With dozens of wars taking place across the world and the growing mobilisation by the US and the UK for an attack on Iraq, there is a greater need than ever to be clear about what "revolutionary opposition to war" actually means. In Disobedience's proposal for an Anti-War Day School there is the suggestion that "theory should inform our practice". There is only one way that practice can be informed by theory: by drawing on the lessons of proletarian history. Against pacifism and protest stunts

Revolutionaries have always opposed pacifist ideology. Against sentimental appeals for universal harmony, they insisted on an internationalism that was based on the common struggle of the working class against the ruling class and all its governments.

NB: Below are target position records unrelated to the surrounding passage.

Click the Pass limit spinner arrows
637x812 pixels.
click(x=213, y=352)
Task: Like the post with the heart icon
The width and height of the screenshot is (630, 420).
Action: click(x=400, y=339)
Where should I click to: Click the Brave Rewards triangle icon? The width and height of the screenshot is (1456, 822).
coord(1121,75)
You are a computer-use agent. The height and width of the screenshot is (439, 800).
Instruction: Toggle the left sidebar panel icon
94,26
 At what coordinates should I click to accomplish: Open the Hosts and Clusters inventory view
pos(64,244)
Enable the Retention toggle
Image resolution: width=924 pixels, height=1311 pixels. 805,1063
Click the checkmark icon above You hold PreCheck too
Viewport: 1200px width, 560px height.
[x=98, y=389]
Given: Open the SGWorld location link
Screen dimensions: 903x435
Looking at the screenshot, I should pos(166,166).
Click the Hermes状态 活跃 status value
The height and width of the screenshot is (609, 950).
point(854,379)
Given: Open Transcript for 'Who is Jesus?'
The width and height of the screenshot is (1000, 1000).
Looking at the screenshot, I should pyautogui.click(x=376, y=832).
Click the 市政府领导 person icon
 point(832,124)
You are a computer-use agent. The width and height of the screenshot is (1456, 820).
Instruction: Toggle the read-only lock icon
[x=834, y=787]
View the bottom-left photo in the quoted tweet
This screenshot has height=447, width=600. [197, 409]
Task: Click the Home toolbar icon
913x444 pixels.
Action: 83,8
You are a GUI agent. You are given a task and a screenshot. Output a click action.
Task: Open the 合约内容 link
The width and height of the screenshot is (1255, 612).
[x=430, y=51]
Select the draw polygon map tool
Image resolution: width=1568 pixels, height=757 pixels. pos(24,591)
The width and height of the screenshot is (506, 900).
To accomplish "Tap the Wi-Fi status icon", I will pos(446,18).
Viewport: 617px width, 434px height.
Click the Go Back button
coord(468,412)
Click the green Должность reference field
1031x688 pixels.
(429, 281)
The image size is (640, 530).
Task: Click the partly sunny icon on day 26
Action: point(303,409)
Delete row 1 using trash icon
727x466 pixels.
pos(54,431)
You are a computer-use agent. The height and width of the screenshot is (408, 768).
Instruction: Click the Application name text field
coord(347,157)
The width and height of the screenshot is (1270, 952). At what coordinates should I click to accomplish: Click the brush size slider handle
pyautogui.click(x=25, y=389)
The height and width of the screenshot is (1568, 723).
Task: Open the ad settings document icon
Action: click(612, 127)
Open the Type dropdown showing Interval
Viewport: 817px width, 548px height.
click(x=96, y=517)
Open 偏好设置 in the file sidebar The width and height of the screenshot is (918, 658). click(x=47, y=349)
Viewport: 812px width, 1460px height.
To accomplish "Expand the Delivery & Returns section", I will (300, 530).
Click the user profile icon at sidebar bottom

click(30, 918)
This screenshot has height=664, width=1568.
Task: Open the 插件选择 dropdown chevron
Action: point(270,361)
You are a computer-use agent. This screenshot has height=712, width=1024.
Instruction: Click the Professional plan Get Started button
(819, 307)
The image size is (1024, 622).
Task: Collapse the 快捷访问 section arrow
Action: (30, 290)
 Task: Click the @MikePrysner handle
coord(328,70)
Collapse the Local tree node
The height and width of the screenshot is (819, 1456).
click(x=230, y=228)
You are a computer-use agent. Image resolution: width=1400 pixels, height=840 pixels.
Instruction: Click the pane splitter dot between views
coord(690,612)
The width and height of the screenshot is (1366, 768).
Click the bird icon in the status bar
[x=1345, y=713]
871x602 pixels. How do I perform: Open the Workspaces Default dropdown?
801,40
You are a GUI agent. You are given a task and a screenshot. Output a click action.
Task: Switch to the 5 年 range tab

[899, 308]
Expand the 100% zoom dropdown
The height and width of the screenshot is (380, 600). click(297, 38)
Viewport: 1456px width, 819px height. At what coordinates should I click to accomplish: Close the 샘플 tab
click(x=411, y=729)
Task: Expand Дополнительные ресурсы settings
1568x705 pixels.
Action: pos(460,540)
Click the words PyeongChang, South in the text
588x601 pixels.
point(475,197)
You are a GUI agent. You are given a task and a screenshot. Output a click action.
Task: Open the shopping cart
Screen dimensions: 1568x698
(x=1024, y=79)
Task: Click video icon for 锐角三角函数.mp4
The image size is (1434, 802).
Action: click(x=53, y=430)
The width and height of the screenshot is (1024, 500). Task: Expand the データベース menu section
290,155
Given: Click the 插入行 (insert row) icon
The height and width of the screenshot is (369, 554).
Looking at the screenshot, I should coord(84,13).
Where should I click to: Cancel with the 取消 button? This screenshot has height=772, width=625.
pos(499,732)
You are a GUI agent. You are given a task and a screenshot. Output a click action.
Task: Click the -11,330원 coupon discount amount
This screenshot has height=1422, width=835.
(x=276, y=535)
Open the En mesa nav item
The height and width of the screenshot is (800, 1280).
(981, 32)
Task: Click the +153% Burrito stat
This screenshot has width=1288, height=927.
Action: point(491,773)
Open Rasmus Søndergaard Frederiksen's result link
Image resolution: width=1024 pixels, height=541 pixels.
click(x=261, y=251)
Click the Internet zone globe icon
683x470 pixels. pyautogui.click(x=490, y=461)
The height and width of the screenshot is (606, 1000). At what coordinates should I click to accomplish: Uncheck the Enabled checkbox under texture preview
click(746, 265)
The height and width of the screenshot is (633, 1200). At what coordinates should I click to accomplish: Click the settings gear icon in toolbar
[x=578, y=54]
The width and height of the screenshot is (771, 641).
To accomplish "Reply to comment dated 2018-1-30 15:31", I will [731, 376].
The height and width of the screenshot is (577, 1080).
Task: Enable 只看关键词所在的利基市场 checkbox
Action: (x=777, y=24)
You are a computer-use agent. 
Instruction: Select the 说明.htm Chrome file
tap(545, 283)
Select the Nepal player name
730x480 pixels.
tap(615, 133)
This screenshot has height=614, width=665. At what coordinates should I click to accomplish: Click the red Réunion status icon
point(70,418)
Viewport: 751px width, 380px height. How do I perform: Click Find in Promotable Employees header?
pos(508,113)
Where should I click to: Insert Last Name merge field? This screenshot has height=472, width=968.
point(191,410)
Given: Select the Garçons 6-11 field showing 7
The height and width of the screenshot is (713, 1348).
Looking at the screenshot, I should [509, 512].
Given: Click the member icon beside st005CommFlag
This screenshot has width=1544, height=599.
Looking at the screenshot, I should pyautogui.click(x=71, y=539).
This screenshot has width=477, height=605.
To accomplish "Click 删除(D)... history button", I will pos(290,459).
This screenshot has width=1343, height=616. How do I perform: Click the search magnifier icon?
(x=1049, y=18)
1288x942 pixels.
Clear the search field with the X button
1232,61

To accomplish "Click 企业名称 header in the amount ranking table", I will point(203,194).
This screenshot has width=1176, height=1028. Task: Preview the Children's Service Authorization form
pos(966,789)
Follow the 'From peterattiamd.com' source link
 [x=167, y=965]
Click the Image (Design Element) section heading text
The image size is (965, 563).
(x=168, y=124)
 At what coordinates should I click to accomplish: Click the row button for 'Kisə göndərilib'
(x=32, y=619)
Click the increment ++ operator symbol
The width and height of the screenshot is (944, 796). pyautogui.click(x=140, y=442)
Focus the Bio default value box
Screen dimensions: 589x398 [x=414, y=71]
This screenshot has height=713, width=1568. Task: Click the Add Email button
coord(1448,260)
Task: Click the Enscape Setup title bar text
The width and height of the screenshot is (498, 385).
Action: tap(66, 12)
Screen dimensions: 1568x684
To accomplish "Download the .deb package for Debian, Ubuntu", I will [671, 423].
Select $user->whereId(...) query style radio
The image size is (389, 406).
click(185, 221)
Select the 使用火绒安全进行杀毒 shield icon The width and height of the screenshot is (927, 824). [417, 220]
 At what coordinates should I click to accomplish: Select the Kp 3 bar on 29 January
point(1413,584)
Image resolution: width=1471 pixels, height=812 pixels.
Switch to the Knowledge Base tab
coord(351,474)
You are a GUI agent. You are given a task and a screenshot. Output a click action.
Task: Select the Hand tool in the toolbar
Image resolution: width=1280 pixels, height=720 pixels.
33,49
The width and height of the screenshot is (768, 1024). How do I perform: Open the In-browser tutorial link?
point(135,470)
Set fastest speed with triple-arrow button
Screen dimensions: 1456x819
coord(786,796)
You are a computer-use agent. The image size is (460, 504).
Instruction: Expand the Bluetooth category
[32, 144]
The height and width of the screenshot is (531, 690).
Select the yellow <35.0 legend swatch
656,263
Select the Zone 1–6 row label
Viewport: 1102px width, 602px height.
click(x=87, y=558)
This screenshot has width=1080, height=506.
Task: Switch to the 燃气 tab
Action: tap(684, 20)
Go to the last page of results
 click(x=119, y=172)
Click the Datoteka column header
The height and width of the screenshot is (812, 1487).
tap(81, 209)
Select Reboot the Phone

At the beginning of the 20th century, against attempts to smuggle pacifist conceptions into resolutions of the Second International, revolutionaries such as Rosa Luxemburg and Lenin insisted that the workers' struggle was not just against the outbreak of war but should "profit in any way possible from the economic and political crisis to rouse the people and in this way hasten the collapse of capitalist domination". War was not only to be denounced, but also to be seen as a factor that could provoke proletarian revolution.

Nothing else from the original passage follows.